§ **TASK TO CARRY OUT**
From the entries below, copy every line that contains the string "width". Matching is case-sensitive.

§ **INPUT ROWS**

###

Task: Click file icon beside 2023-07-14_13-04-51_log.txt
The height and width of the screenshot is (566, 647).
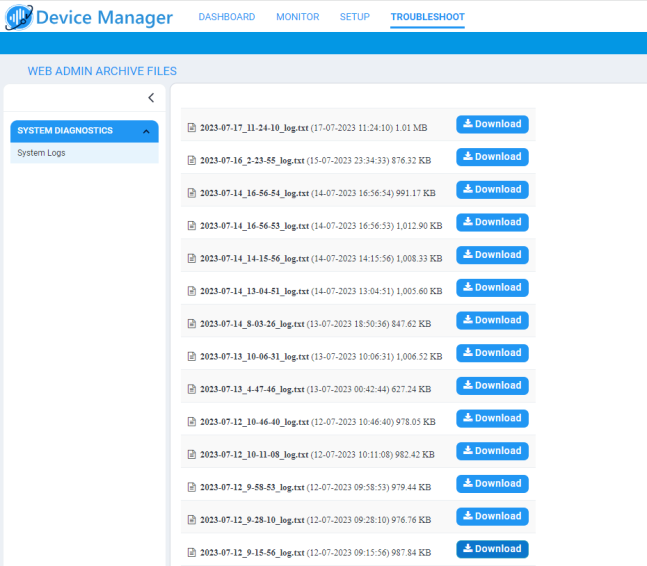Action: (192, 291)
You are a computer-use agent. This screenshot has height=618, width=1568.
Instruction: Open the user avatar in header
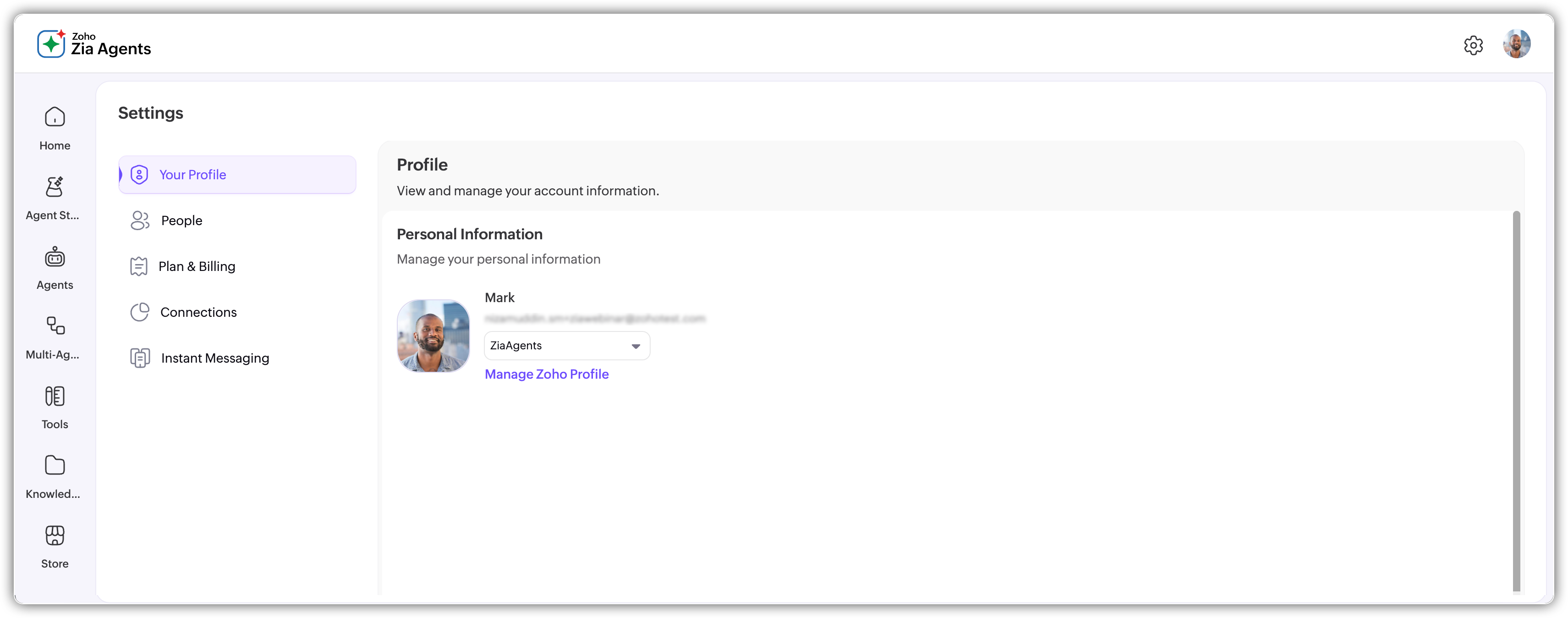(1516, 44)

###

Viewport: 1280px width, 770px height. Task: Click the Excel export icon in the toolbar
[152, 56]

###

§ **EXERCISE RESULT**
The height and width of the screenshot is (566, 647).
You are a computer-use agent. This screenshot has height=618, width=1568.
Viewport: 1280px width, 770px height. Task: Click the Excel export icon in the toolbar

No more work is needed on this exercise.